* [Opdracht]
Herhaal de regels van de regel met "Click the 系统设置" tot en met de regel met "Advance to next" precies zoals ze in de gegevens staan. Beide regels horen erbij.

* [Invoergegevens]
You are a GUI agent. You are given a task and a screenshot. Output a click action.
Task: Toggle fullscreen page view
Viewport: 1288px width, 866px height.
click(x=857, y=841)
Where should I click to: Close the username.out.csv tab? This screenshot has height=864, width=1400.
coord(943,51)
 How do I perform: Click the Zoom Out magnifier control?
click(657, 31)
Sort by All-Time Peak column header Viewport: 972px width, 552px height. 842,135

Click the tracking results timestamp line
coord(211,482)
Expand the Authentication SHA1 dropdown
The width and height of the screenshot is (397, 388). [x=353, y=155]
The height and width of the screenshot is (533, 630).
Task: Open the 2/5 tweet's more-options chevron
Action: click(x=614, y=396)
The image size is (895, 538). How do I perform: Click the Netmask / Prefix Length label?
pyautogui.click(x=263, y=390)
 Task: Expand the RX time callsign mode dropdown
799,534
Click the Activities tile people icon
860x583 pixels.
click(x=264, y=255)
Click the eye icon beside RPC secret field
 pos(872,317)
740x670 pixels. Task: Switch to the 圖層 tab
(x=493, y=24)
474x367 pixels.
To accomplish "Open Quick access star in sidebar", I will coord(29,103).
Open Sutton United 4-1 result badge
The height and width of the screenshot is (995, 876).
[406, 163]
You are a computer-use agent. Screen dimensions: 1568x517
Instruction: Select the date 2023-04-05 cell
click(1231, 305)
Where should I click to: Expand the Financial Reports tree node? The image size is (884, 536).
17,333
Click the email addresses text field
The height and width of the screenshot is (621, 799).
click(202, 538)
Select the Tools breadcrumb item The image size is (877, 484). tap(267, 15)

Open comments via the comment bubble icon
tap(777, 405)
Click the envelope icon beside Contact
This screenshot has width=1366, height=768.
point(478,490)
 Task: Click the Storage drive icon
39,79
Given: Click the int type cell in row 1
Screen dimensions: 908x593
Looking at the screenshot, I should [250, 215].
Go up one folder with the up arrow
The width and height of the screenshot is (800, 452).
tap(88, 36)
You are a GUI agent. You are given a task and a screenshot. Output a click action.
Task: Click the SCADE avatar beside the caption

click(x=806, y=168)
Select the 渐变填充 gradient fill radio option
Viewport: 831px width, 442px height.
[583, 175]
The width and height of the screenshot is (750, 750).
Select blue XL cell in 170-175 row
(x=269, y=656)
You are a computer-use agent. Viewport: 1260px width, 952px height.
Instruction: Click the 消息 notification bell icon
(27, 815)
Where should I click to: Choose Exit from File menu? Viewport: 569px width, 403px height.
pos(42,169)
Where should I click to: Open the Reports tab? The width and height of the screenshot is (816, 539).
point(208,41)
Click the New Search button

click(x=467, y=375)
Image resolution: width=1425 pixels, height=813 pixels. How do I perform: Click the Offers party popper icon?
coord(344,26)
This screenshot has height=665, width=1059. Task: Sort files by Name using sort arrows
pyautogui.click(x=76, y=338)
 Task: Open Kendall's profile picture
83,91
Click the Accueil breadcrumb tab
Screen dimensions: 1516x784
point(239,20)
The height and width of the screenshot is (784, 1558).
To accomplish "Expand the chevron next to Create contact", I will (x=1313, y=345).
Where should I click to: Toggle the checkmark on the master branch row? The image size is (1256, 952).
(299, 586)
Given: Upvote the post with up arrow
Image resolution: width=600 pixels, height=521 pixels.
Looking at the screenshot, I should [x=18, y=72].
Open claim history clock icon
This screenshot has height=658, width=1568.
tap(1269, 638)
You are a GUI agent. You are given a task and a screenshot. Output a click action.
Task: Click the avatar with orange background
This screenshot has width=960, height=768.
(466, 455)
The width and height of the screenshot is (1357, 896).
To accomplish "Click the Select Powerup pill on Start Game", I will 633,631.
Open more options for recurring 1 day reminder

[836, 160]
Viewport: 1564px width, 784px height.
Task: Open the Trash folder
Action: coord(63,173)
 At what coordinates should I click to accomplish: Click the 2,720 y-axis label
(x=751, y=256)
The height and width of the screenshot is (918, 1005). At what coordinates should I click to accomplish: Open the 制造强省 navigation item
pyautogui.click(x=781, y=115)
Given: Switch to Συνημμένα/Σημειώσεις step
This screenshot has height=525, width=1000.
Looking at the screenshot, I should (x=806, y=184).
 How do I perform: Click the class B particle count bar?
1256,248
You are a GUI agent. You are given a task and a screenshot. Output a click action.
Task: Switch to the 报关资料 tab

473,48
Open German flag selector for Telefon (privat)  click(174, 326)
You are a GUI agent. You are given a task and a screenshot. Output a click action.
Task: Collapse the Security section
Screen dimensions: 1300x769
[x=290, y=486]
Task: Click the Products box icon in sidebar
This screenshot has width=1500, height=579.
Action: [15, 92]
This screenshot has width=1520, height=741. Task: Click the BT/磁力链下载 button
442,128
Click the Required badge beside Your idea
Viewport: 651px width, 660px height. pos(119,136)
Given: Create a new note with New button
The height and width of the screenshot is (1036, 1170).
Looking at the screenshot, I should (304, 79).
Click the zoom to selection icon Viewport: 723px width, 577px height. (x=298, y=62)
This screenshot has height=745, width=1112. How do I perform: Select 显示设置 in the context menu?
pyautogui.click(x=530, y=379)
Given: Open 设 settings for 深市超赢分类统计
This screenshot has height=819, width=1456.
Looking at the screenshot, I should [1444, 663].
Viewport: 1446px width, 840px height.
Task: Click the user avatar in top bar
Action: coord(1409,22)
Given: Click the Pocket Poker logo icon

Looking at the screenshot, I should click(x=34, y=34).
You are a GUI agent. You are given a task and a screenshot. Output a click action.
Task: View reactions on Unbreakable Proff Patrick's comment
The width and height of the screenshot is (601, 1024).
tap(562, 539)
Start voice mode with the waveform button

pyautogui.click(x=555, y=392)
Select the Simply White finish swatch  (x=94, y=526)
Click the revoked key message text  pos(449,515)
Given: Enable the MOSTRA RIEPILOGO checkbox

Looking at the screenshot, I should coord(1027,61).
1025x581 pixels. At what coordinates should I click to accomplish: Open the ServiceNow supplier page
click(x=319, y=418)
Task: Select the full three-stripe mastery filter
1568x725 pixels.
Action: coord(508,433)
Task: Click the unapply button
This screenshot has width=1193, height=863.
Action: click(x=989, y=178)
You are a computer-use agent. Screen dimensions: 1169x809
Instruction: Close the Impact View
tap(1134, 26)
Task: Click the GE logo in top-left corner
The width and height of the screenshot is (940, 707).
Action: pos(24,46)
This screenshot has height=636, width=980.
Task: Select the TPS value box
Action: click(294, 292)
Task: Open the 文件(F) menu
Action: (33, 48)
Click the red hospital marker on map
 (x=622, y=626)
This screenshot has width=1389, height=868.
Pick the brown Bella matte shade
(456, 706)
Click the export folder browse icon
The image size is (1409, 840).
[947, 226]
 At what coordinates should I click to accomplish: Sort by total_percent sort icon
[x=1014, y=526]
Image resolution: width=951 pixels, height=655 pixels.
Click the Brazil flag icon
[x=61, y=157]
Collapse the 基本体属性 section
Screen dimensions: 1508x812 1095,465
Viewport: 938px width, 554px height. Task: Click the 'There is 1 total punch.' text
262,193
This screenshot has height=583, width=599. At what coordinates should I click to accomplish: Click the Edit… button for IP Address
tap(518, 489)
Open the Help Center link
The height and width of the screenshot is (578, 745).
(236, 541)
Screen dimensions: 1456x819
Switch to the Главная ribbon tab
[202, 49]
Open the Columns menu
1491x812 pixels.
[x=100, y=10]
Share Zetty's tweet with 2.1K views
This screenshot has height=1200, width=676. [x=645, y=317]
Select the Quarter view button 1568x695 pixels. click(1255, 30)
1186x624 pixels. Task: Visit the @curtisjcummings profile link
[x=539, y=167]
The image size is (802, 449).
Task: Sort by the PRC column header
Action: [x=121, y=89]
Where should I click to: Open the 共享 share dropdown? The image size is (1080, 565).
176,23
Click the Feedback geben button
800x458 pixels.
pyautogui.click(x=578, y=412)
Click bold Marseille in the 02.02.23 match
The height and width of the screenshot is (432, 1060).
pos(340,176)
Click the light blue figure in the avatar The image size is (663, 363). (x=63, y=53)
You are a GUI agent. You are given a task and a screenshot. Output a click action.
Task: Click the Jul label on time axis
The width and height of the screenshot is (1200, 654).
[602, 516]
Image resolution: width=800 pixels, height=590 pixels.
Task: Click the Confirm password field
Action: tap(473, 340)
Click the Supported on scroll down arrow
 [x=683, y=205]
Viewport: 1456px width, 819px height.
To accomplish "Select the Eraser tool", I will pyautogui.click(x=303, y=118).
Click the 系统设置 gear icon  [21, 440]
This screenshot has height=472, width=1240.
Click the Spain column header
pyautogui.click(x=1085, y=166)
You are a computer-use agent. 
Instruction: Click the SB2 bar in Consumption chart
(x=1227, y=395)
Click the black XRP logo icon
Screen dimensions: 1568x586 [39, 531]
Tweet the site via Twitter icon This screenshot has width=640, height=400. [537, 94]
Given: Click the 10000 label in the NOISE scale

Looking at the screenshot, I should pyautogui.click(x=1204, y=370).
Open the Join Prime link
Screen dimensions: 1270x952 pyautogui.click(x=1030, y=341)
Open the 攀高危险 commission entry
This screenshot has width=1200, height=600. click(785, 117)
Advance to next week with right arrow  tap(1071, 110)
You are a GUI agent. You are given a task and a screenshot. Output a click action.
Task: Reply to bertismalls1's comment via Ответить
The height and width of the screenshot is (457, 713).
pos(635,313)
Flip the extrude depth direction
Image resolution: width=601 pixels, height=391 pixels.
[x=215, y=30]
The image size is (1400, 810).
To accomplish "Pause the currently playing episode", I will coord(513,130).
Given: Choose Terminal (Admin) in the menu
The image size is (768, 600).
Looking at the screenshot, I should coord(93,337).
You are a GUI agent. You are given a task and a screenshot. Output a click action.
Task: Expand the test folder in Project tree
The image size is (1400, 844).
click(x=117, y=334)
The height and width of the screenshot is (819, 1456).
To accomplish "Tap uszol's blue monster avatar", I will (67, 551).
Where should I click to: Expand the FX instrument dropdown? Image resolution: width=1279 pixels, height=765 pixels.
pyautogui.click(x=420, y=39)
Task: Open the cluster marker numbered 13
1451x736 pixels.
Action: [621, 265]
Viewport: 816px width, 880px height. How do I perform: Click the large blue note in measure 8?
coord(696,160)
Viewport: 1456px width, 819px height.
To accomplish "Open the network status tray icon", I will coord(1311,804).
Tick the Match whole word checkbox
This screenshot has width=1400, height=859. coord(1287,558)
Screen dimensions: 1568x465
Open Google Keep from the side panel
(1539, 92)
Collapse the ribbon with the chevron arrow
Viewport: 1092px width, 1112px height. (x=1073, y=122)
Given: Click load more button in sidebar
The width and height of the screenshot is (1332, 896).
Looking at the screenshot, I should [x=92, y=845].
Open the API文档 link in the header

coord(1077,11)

* [Het resultaat]
Click the 系统设置 gear icon  [21, 440]
This screenshot has height=472, width=1240.
Click the Spain column header
pyautogui.click(x=1085, y=166)
You are a computer-use agent. 
Instruction: Click the SB2 bar in Consumption chart
(x=1227, y=395)
Click the black XRP logo icon
Screen dimensions: 1568x586 [39, 531]
Tweet the site via Twitter icon This screenshot has width=640, height=400. [537, 94]
Given: Click the 10000 label in the NOISE scale

Looking at the screenshot, I should pyautogui.click(x=1204, y=370).
Open the Join Prime link
Screen dimensions: 1270x952 pyautogui.click(x=1030, y=341)
Open the 攀高危险 commission entry
This screenshot has width=1200, height=600. click(785, 117)
Advance to next week with right arrow  tap(1071, 110)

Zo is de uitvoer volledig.